HIV-induced syncytium formation requires the formation of conjugates between virus-infected and uninfected T-cells in vitro.

The transmission of HIV requires the interaction of the cell-surface CD4 receptor and the viral envelope glycoprotein. Experiments were performed to determine the role of other cell-surface molecules in the development of HIV-induced syncytia. Although CEM and MT-2 cells had similar cell-surface CD4 receptor densities, less than 1% of CEM cells and greater than 95% of MT-2 cells formed syncytia with H9 cells chronically infected with HIV-1 (H9-IIIB). When compared with CEM cells, MT-2 cells exhibited a 10-fold and threefold greater capacity to form homotypic and heterotypic conjugates with H9 cells, respectively.

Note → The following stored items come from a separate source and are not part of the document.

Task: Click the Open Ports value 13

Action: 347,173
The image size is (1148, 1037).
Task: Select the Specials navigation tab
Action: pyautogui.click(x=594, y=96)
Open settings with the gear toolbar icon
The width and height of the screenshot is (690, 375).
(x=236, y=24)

Increasing the conjugate formation capacity of CEM cells with the lectin wheat germ agglutinin led to a greater than 30-fold increase in the formation of syncytia with H9/IIIB cells. The formation of syncytia between MT-2 and H9/IIIB cells was magnesium-, energy-, temperature-, and actin-cytoskeleton-dependent, and could be inhibited (65%) by an anti-LFA-1 monoclonal antibody. The combination of anti-leukocyte function-associated antigen-1 (LFA-1) and anti-CD2 monoclonal antibodies resulted in a synergistic inhibition (89%) of syncytium formation. These results indicate that integrins and other cell-surface adhesion molecules regulate HIV-induced syncytium formation.